The Saito 100 always ran very reliably, and I never had an unplanned dead stick landing. I did try several dead stick landings just to get a feel for how the model would respond. The big spinning propeller generates quite a bit of drag at idle. When dead stick the Miss America glides a little better, and conserves its landing speed better. Dead stick landings were still quite predictable. By keeping the landing speeds slow, I didn't have any issues with bent struts on the retractable gear.
A few two point, or main landing gear first, landings were also made. With the increased rollout speed, the struts would sometimes bend back slightly in the rough grass causing the Miss America to start to nose over. In subsequent flights, I added a 3/32" plywood shim under the back of the retract mount to angle the gear slightly forward when extended. This solved any issues with nosing over on take off and landing. I have read that many other owners of the Miss America have further stiffened the landing gear by removing the stock struts, and drilling the retracts out to fit a larger 3/16" strut. In some cases such as an asphalt runway where ground speeds may be higher and handling more critical, this should improve handling. For my flying field and style of flying, I did not find this to be necessary.
The Miss America is not a beginners airplane. It was designed for sport pilots, with some low wing sport plane experience. The model does make a very good choice for an experienced modeler looking for their first warplane. It's handling characteristics are very docile when compared to many other models of warbirds. The Miss America has a very wide speed range, and slows down very well for landing. The retractable landing gear adds a very nice scale touch. However, the retractable gear requires your landings to be made smoothly and slowly to prevent bending struts that can cause problems with their operation. Overall, it is an excellent sport scale plane for the the average modeler.

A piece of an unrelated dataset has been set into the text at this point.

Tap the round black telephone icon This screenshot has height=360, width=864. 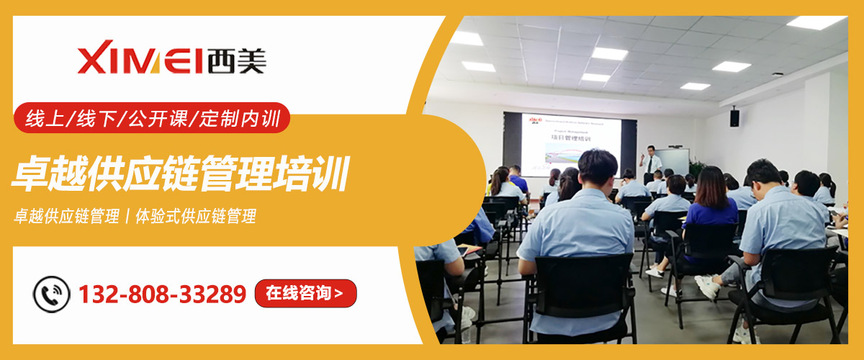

The Miss America is a great sport model that I really enjoyed assembling and flying. The quality of workmanship in the kit is very impressive. The sub assemblies fit together perfectly and made the final assembly very quick and easy, taking approximately 25 hours. The finished product speaks for itself. The attractive covering scheme replicates the full scale Miss America very well, and shows up great in the air.
|Nov 27, 2005, 11:23 AM|
United States, NC, Mooresville
Joined Jan 2002
Thanks for the kind words! I'm not too good at editing video footage, and I didn't think I gave the cameraman too much to work with, so I am happy to hear others enjoyed it. It sure has been a fun airplane to fly. I really like the high speed fly by's with the gear up.